Remittances from two leading western countries – the US and the UK – were rising continuously since Pakistan was implementing anti-money laundering (AML) and combating financing of terrorism (CFT) rules of the global financial transaction watchdog – the FATF, he said.
Remittances from the US and the UK grew 11% and 6% respectively and cumulatively accounted for over 32% of the total remittances of $13.30bn in first seven months of current fiscal year 2019-20. On the other hand, the growth in remittances from Saudi Arabia and the UAE, which were the top two countries in terms of remittances, slowed down.
“The two oil-producing and exporting countries are facing economic headwinds since international oil prices have failed to maintain the uptrend in recent months,” Tariq said.
“The situation has impacted the growth in remittances to Pakistan, though most of the expatriate Pakistanis reside in the two Middle Eastern nations.” Economist Dr Shahid Hasan Siddiqui criticised the Pakistan Tehreek-e-Insaf (PTI) government for utilising remittances to finance the huge trade deficit.
“Had the government invested remittances in different sectors of the economy like export-oriented industries (such as textile and others), the economic growth would have been hovering around 8% (compared to the nine-year low growth of 3.3% in the previous fiscal year),” he said. Siddiqui was of the view that the government should have adopted the strategy of increasing exports rather than decreasing imports to fix the faltering economy.
Besides, he expressed doubt whether the growth in remittances was natural or it came through dubious ways. “The (previous) government had found suspicious remittance transactions.
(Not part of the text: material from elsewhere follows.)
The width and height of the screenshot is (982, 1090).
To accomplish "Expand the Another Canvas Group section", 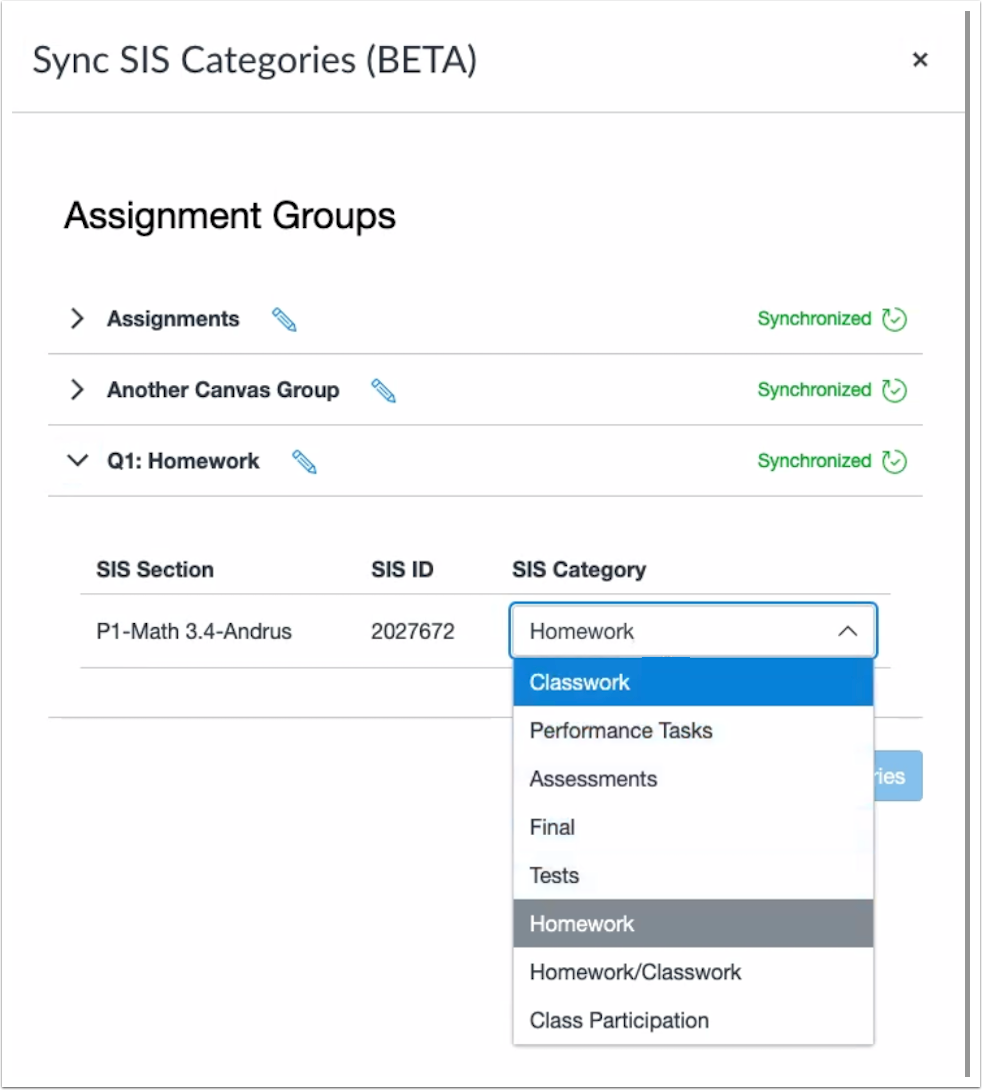I will tap(77, 390).
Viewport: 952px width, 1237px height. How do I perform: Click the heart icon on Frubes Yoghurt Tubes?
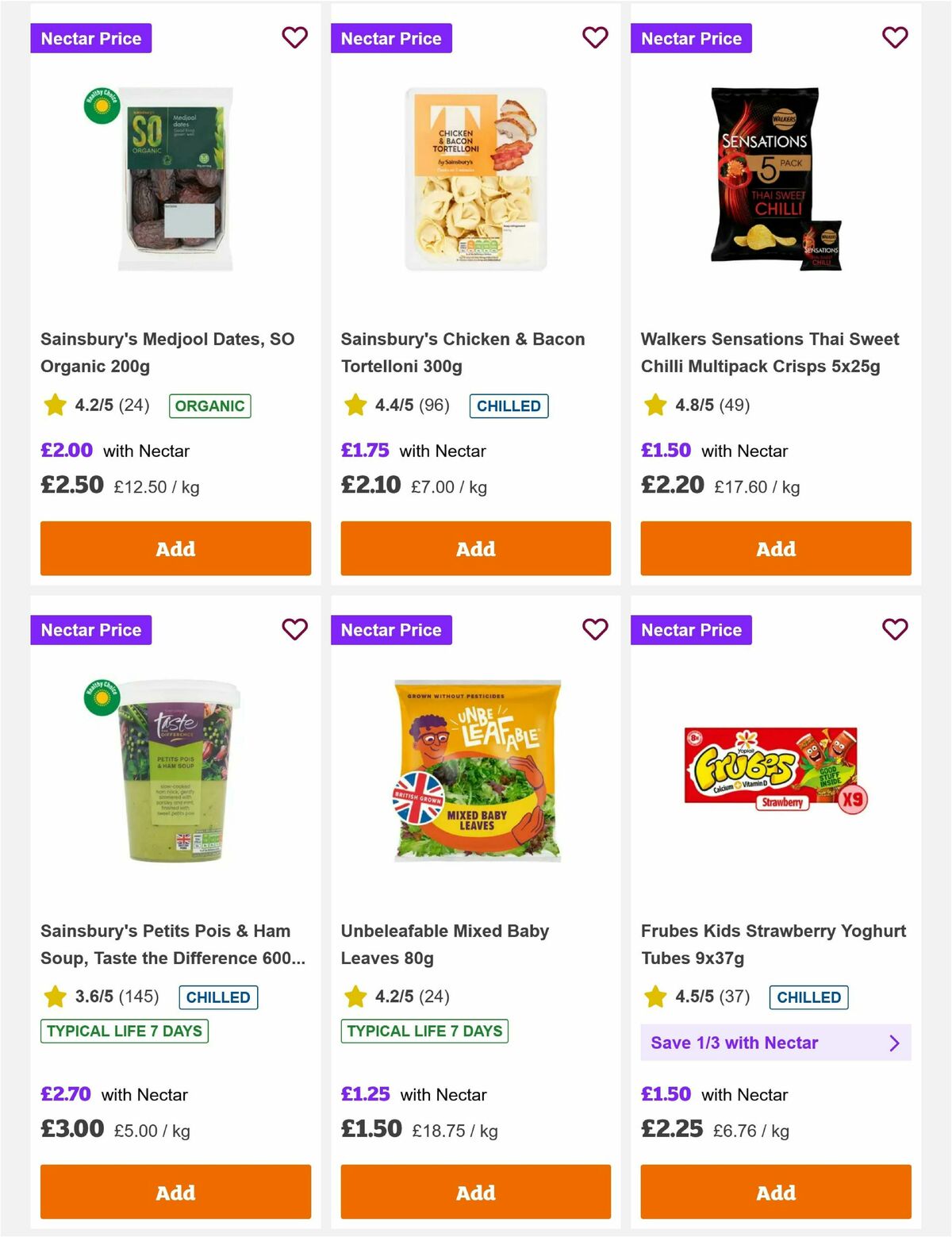coord(894,629)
How can a driver send over a million dollars in wages back home in a year?” he said. People send outward remittances through illegal channels of hawala/hundi to settle accounts of over/under-invoicing in import and export, he said. “This money is sometimes routed through home remittance channels (into Pakistan),” he said.
SBP governor Reza Baqir said last month the overseas Pakistanis were increasingly using informal channels to send remittances to the country. “We are seeing that the use of formal channels for sending money (by expatriates) is not growing as much as the use of informal channels,” he said.
During January 2020, the inflow of workers’ remittances from Saudi Arabia increased 7% to $433mn compared with the inflow of $404mn in January 2019.
The remittances from UAE rose 13% to $395mn in the month compared to $350mn in the same month of last year.
The dispatches surged 35% from US to $335mn compared to $272mn.
They improved 1% to $299mn from UK compared to $295mn. Pakistanis dispatched 12% higher remittances at $186mn from GCC countries (including Bahrain, Kuwait, Qatar and Oman) compared to $167mn. They sent 10% higher funds from EU countries at $47mn compared to $43mn.
Remittances received from Malaysia, Norway, Switzerland, Australia, Canada, Japan and other countries during January 2020 inched down 1% to $211mn together as against $213mn received in January 2019, the central bank reported.